The independence of India is still considered bittersweet; it also led to the partition of the country to create a Muslim state — Pakistan. There are umpteen movies, books, shows, protests on the topic of religion in the subcontinent, of our tolerance and lack thereof. There have been many events of religious violence in India, before, during and after independence, and it is not limited to Hindus and Muslims. It involves Sikhs, Parsis, Jews, Christians. The topic of religion and caste is very volatile in the country, and a simple discussion could easily lead to a huge turmoil, an uprising.

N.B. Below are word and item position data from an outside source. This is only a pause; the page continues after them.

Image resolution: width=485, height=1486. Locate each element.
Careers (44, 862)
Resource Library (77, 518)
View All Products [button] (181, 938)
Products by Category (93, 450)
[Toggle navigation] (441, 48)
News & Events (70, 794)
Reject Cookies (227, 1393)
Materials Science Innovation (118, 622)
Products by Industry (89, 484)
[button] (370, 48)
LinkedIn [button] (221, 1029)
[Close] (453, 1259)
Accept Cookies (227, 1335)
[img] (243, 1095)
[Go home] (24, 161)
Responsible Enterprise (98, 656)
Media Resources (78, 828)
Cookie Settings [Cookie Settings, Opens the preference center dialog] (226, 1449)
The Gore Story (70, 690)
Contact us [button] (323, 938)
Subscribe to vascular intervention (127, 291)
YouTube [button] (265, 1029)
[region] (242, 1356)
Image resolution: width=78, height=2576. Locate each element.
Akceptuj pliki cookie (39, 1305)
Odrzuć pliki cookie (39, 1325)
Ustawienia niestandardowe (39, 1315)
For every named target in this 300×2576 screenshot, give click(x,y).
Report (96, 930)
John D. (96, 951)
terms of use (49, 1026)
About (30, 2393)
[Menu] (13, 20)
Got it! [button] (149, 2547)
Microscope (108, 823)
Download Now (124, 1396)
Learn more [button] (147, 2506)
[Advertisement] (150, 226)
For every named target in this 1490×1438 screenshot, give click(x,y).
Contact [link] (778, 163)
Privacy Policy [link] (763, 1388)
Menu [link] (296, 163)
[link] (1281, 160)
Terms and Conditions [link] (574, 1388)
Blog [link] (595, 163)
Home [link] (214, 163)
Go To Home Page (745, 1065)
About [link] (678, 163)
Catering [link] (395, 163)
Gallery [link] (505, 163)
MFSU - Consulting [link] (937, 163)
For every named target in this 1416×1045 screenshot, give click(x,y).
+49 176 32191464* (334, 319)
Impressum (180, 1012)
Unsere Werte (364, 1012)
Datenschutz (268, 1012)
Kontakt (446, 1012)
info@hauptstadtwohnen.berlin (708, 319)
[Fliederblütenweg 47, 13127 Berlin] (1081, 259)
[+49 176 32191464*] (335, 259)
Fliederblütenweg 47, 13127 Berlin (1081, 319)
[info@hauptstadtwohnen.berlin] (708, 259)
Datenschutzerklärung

I remember a particularly close encounter when I was in school. A riot broke out in the old city. All buses were canceled, and it was declared unsafe to go home. We didn’t have cell phones then, so we couldn’t contact our parents. My best friend, Fatima, and I held each other’s hands, close to tears. What is happening? I remember thinking. Am I not allowed to hold her hand? I could see the same question in Fatima’s eyes, but we held on tighter. It just didn’t feel right to let each other go.

The event luckily was contained, and eventually we could go home. My mother hugged me as soon as I reached her. There wasn’t any incident in our part of the city, but Amma couldn’t let me go. “Are you OK?” she kept asking.

“Amma … Fatima,” I tried. “She’s my best friend.”

“Yes. So?” Amma asked.

“Are these riots going to force us to break our friendship?” I asked, confused.

“Vasu, did you become friends with Fatima because she was a Muslim?” Amma asked.

“No. I became friends with her because she and I are very similar — in almost everything. She and I have the same tastes in clothes, food, books …”

“So religion was not a factor?”

“No! That never even crossed my mind.”

“Does her being a Muslim change who she is?”


“Then don’t ever think you’ll have to choose friends based on religion.” Amma smacked me on the head. I hugged my mother and shivered. “It’s OK.” Amma hugged me back. “Everything will be alright.”

We’ve never discussed religion since. My daughter has asked us about God, and we’ve told her that each person can have a special name for God, some call him Allah, some Jesus, some Krishna. It’s just a name, you can call your God whatever you want. We’ve taught her to believe in God, for he will protect the good and destroy the bad — it’s just our attempt to reassure her that there’s someone there, constantly taking care of her, even if her parents are not around. But beyond that, it’s an open slate. DD can write what she wants on it, as long as it leads to a common good for her and the people around her.